Przepisz bez żadnych zmian wiersze wpisów od wiersza zawierającego "This screenshot has height=798, width=1097." do wiersza zawierającego "pyautogui.click(x=834, y=316)", łącznie z oboma. Nie dodawaj niczego więcej.

Zapisane wpisy
== == ==

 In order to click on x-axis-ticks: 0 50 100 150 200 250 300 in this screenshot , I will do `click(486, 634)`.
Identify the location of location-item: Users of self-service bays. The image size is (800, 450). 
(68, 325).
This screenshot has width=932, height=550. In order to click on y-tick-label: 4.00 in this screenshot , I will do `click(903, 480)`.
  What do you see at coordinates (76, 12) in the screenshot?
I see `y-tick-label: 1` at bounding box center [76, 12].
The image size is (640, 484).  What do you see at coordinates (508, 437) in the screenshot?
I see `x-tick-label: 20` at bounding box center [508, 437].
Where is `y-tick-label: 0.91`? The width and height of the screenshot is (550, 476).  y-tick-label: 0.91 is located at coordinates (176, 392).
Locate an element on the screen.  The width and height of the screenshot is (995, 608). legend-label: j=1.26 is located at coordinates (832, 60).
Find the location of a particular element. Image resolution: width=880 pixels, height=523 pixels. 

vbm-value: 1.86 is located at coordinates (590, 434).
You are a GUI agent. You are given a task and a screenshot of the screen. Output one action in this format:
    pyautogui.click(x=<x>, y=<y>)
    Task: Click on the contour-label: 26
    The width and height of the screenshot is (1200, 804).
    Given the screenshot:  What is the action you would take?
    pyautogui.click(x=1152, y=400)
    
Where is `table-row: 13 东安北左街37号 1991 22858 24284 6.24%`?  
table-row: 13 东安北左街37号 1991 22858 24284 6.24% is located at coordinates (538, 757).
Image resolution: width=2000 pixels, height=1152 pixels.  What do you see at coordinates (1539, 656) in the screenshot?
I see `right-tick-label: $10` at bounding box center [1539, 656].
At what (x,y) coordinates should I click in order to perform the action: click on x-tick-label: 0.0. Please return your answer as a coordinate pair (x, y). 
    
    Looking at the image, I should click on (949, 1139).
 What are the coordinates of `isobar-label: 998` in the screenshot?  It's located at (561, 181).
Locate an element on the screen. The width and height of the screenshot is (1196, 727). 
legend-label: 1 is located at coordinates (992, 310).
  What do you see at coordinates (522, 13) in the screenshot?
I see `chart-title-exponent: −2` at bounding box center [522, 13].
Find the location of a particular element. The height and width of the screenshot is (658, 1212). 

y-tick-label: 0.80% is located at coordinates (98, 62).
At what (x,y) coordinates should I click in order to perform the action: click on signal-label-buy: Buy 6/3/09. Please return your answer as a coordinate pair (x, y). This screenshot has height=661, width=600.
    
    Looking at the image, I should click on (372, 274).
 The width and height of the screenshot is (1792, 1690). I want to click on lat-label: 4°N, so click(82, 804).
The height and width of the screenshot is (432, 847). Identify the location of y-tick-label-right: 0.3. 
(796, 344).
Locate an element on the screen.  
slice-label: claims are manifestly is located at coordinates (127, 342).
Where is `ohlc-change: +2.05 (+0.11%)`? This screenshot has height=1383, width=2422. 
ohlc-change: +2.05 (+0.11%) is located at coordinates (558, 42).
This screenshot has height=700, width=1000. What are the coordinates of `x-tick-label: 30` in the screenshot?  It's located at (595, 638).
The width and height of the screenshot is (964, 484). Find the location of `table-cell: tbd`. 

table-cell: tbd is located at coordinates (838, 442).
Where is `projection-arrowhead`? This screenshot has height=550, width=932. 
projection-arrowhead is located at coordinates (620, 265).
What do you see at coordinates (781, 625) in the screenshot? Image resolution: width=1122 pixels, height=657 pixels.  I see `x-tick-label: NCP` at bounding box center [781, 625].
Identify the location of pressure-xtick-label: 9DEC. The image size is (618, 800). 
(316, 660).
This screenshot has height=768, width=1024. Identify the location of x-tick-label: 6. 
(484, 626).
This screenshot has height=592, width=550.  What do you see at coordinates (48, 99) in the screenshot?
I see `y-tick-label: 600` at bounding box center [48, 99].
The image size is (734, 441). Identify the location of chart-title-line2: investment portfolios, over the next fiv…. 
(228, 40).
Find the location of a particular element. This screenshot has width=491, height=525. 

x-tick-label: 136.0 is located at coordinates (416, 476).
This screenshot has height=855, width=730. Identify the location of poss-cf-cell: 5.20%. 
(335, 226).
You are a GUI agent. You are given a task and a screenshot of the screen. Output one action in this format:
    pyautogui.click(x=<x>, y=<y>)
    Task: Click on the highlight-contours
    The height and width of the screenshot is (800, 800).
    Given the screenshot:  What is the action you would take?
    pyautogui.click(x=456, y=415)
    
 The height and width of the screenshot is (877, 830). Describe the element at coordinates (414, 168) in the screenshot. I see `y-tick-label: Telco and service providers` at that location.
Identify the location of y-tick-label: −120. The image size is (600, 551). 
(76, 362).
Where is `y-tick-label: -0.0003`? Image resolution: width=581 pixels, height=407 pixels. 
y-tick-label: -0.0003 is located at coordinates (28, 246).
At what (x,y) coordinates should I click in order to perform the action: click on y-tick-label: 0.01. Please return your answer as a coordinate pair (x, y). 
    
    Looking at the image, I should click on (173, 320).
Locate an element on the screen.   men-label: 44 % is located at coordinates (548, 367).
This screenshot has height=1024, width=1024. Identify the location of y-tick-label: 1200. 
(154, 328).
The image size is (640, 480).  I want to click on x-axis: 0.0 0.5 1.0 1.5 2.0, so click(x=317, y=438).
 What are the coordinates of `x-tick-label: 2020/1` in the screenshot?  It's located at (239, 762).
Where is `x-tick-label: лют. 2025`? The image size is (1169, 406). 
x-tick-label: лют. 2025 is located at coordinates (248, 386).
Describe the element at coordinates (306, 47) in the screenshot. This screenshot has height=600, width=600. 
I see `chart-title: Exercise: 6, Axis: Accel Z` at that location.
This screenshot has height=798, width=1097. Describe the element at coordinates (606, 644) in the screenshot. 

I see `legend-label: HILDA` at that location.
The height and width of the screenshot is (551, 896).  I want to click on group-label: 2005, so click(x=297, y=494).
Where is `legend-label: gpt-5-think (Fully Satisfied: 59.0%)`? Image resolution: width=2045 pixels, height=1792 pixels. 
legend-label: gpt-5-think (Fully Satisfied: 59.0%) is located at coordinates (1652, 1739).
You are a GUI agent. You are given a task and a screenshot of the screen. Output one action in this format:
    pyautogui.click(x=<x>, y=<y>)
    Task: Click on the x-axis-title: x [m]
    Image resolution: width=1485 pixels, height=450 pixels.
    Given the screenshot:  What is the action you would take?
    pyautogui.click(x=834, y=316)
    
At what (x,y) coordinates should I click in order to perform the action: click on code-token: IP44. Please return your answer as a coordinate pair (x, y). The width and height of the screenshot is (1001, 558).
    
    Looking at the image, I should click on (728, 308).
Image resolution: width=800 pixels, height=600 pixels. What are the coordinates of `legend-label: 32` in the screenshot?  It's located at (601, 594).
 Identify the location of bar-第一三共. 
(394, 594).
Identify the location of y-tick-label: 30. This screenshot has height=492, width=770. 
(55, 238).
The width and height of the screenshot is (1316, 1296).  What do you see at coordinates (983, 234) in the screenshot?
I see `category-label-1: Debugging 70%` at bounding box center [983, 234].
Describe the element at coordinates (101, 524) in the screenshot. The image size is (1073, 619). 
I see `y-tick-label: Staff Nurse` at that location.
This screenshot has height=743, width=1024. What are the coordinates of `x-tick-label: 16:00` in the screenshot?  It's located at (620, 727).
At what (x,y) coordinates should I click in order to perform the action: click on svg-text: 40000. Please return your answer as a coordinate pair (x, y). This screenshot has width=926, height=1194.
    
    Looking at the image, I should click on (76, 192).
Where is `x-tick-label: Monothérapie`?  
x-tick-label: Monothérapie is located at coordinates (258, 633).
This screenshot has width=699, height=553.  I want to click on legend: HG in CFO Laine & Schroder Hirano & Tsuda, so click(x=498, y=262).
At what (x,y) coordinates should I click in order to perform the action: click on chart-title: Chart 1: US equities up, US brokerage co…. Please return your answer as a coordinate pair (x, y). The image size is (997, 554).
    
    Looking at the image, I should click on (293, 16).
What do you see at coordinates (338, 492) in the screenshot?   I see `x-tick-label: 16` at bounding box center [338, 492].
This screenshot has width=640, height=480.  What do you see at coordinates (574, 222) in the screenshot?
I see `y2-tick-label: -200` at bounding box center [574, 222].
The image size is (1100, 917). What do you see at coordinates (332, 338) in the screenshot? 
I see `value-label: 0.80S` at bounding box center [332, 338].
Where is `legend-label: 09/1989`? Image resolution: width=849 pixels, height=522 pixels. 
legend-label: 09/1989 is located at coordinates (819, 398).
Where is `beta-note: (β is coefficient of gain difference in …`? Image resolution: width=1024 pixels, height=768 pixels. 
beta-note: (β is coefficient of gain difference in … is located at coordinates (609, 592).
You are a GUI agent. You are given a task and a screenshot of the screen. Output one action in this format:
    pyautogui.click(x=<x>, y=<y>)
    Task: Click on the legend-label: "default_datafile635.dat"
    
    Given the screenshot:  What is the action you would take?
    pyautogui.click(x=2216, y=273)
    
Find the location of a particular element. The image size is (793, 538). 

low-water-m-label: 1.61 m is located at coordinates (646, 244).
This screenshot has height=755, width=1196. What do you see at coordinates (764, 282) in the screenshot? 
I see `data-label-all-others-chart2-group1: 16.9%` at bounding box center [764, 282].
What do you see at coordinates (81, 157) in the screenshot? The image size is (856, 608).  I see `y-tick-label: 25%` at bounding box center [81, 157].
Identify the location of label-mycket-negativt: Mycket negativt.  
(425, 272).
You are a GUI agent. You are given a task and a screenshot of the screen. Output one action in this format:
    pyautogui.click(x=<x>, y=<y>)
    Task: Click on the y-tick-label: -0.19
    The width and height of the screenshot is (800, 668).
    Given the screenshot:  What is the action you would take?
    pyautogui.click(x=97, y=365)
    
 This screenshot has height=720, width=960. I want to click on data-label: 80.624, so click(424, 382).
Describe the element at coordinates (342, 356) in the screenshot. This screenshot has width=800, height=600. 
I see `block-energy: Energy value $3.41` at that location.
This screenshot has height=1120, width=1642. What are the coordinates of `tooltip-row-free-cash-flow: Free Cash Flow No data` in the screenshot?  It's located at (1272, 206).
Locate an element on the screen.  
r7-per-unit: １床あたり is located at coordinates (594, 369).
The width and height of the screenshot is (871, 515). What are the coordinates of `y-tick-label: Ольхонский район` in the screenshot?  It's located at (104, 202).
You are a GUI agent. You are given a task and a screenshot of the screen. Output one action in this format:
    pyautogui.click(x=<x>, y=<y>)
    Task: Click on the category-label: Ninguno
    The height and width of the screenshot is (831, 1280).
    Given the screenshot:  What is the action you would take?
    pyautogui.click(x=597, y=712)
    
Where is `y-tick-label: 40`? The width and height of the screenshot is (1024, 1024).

== == ==

Odpowiedź poniżej
This screenshot has height=798, width=1097. Describe the element at coordinates (606, 644) in the screenshot. 

I see `legend-label: HILDA` at that location.
The height and width of the screenshot is (551, 896).  I want to click on group-label: 2005, so click(x=297, y=494).
Where is `legend-label: gpt-5-think (Fully Satisfied: 59.0%)`? Image resolution: width=2045 pixels, height=1792 pixels. 
legend-label: gpt-5-think (Fully Satisfied: 59.0%) is located at coordinates (1652, 1739).
You are a GUI agent. You are given a task and a screenshot of the screen. Output one action in this format:
    pyautogui.click(x=<x>, y=<y>)
    Task: Click on the x-axis-title: x [m]
    Image resolution: width=1485 pixels, height=450 pixels.
    Given the screenshot:  What is the action you would take?
    pyautogui.click(x=834, y=316)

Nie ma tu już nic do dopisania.